Oh, and for those of you who don’t know, onigiri are Japanese rice balls rolled in seaweed and usually containing a delicious filling like salmon, tuna or salted plum. They’re considered more of a snack than a meal, with convenience stores and the like stocking them, while they’re regularly used as lunchbox fillers in Japan.
Which is why Yadoroku Onigiri exists. The oldest onigiri restaurant in Japan’s capital Tokyo opened its doors way back in 1954 when Japan was still in the midst of its post-World War II recovery and white rice was a rarity.
The restaurant, recently featured on Delicious Travel as one of their top picks for good quality budget meals in Japan, is owned and operated by Mr. Yosuke Miura, and has been in his family for generations.
Mr. Miura’s grandmother opened the original shop in Asakusa, because she needed money to support her and her unemployed husband. But she got her revenge. “Yadoroku” means “good for nothing husband”, so the memory of her freeloading spouse lives on in infamy to this day.
Onigiri were chosen as they don’t require special skills or training to produce, and were incredibly popular with Japanese of all ages.
It’s no surprise then that Mr. Miura grew up eating his grandmother’s onigiri, and even less surprising he then decided to take control of the shop. “I run the lunch shift, while my mother cooks during the nights,” Mr. Miura says.
Onigiri wasn’t always Mr. Miura’s passion and driving force. He once dreamed of being a musician and is still a very talented flute player, with scuba diving being one of his other great passions. But now, his artisan onigiri feed hundreds of locals every day.
“We have 18 different fillings for our onigiri, including salmon, kelp, sour plums and pickles.” But it’s not just the filling that makes the onigiri. Like all great dishes, it’s about the balance of flavours that sets them apart.
“Our onigiri are all about the balance and harmony of rice, nori and then the filling. For instance mentaiko [spicy cod roe] is a popular filling for onigiri around Japan, but we feel it doesn’t go well with seaweed.”
While salmon is still far and away the most popular filling with diners, Mr. Miura’s personal recommendation is ami (small shrimp boiled in soy sauce), but the whole menu “meets [his] standards of balance and harmony between the ingredients.”
Mr. Miura has big dreams for onigiri and thinks it can be the next sushi or poke—a local dish that explodes across the world. His dream of spreading the love of onigiri has taken the well-traveled Mr. Miura to a variety of exotic locations, including Qatar and even Down Under.

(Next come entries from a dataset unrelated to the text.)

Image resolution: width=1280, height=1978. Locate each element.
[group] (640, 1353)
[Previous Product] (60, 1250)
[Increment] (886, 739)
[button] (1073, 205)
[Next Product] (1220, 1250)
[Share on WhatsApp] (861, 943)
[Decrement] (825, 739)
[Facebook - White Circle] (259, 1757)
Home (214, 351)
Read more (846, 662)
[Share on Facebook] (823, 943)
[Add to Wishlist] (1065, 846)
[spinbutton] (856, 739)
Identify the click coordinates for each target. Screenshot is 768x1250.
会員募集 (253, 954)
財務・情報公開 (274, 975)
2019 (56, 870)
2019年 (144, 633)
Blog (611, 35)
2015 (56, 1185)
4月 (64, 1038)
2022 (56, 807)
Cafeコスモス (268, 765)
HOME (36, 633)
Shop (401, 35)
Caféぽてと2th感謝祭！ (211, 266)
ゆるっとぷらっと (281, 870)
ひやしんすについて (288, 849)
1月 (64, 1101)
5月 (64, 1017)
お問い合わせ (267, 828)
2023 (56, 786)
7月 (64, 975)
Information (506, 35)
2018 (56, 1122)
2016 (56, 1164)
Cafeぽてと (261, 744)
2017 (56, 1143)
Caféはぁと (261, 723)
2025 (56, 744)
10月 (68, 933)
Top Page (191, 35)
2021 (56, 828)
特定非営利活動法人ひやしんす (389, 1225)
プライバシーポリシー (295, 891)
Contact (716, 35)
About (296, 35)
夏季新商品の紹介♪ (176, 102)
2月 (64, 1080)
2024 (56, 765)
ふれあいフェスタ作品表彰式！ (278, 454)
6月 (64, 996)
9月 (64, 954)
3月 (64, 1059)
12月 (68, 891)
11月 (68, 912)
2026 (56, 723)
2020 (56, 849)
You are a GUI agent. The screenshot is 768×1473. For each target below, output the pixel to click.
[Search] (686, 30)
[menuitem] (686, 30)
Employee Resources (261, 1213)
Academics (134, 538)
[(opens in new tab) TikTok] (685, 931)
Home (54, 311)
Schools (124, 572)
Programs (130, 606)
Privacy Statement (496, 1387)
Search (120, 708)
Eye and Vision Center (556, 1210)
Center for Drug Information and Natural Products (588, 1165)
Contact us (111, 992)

But he understands that being chained to traditional flavours and ingredients isn’t the way forward.
“When I made onigiri in Qatar, I mixed matcha with sugar and rice, and made green onigiri. I then added some mascarpone cheese and honey, because the Qataris love sweets. You have to match the flavours with the people you’re making it for. If I ever come to Australia again, maybe I can simmer some kangaroo in tomoato sauce and make that into onigiri!”
His wish is that onigiri will spread globally, adapting to local tastes with local ingredients. People will enjoy their localised versions, then eventually start looking for authentic onigiri before walking through the door of Yadoroku Onigiri.